▸ WRITTEN INSTRUCTION: Rewrite the material below as a numbered list, from the line with "Task: Check Load-Balance" to the line with "Action: tap(138, 579)", both lines included. Skip blank lines and leave the pictures out.

▸ TASK INPUTS:
-=-=-
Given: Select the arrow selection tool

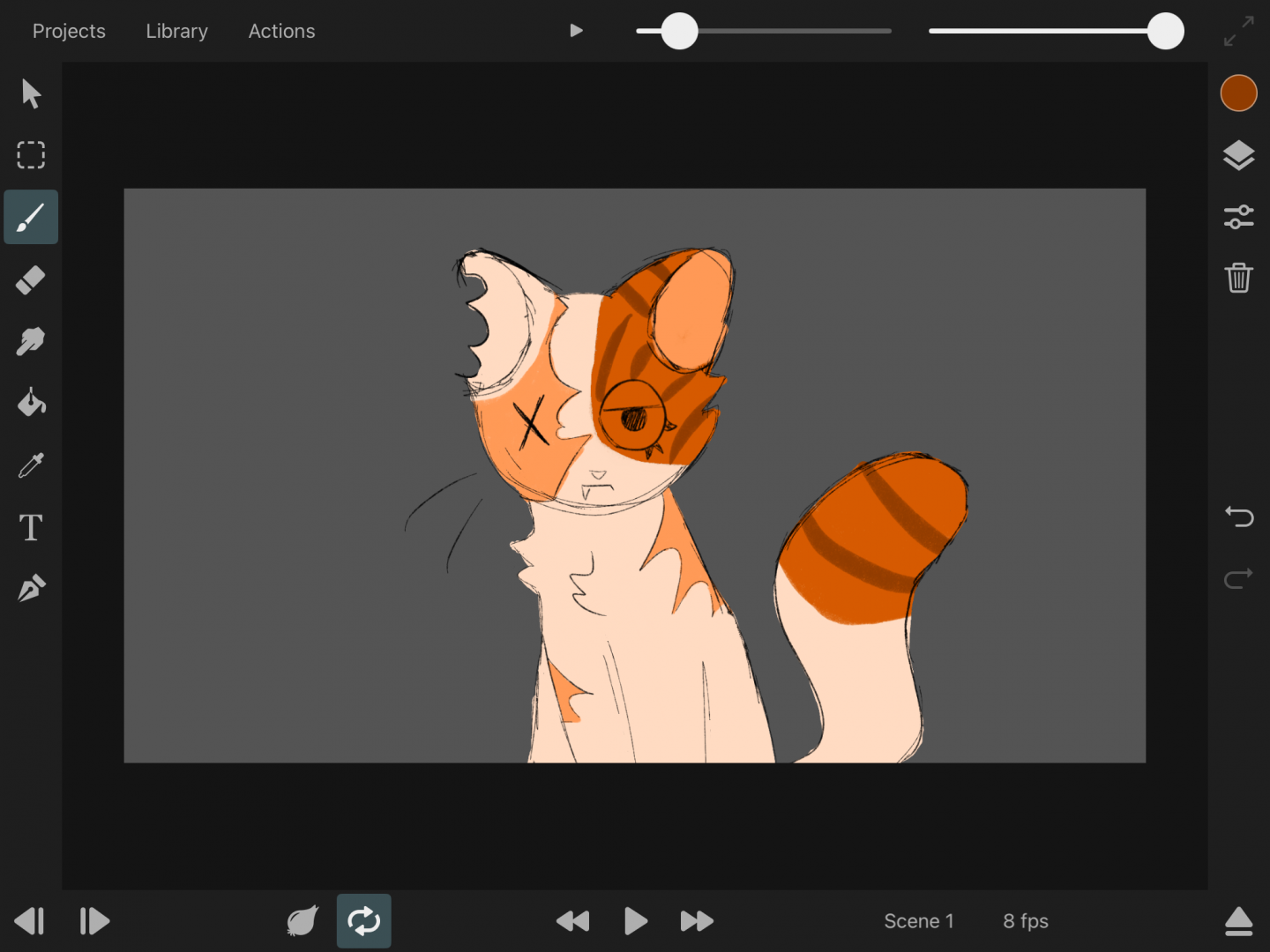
-=-=-
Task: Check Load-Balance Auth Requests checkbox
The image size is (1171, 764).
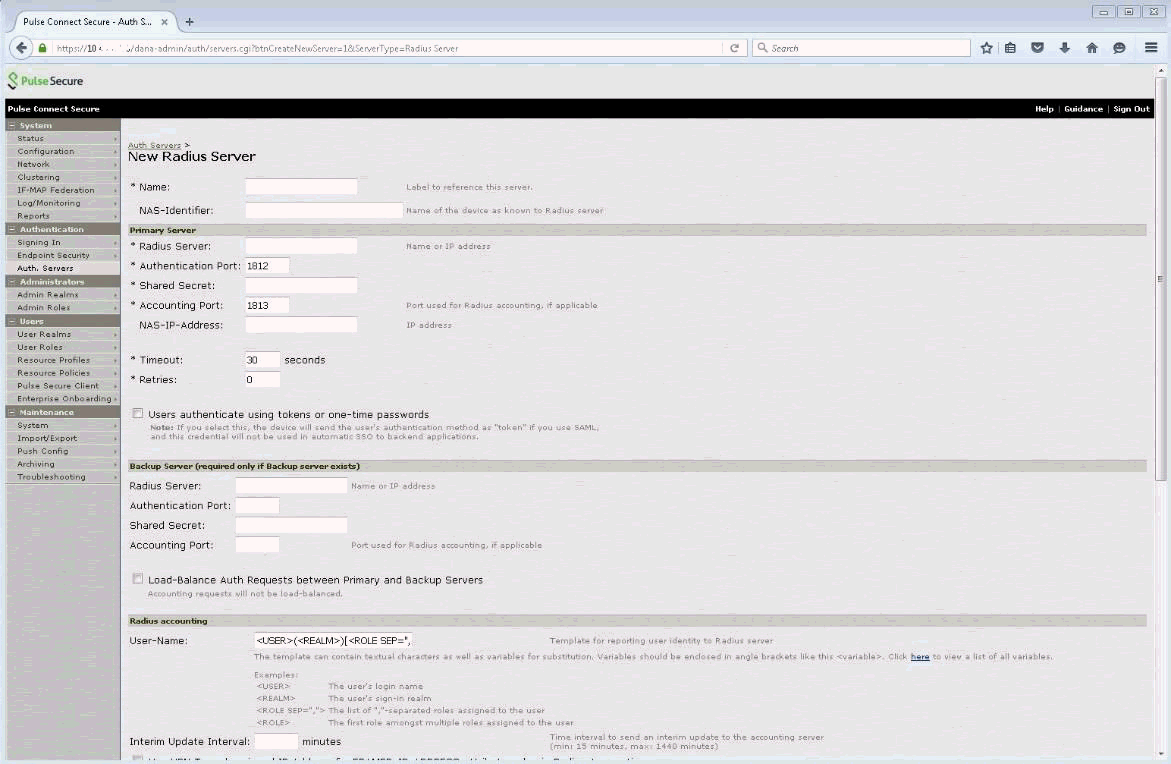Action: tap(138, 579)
-=-=-
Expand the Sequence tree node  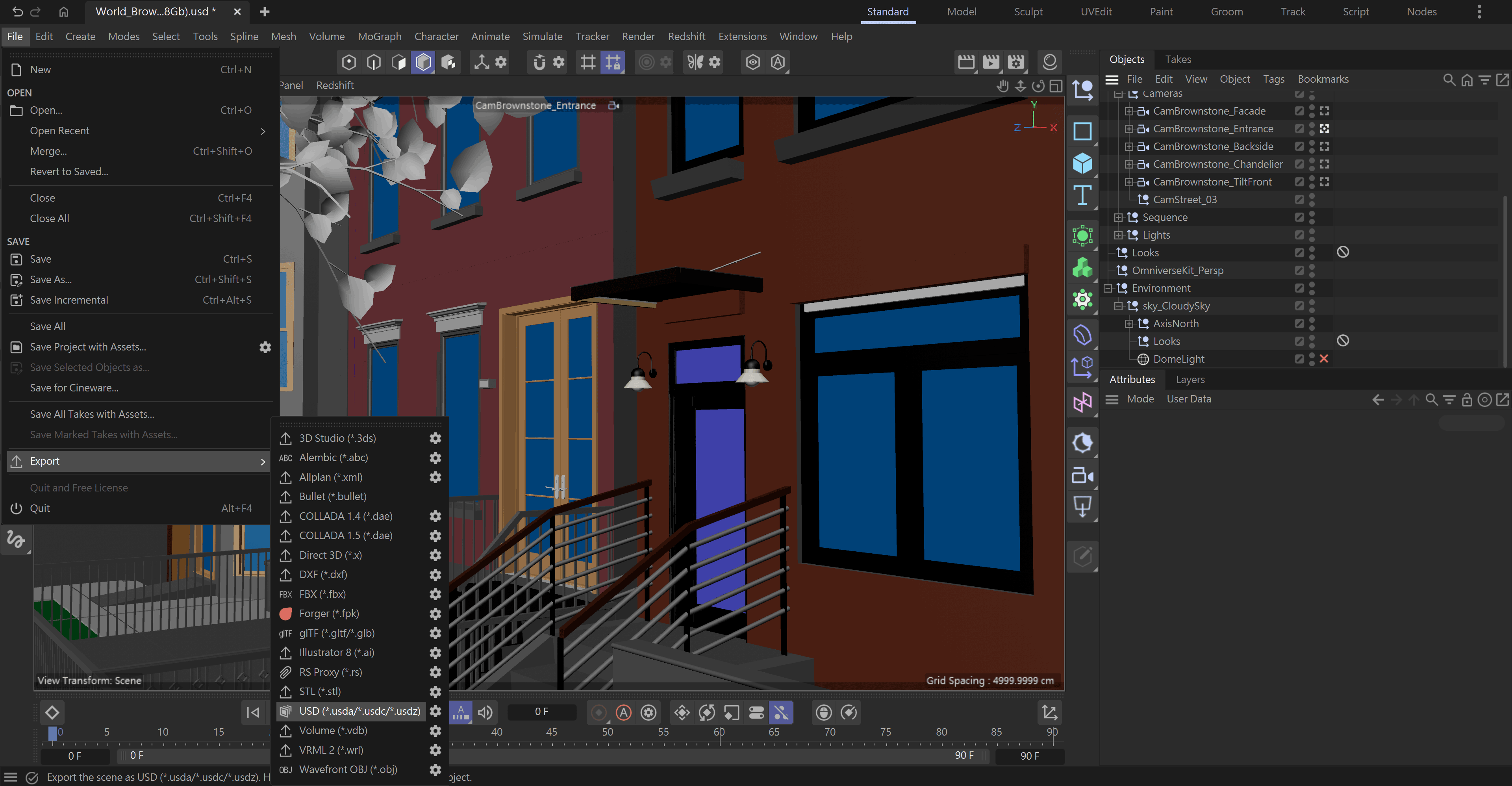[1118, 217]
-=-=-
▸ TASK SOLUTION:
1. Task: Check Load-Balance Auth Requests checkbox
2. The image size is (1171, 764).
3. Action: tap(138, 579)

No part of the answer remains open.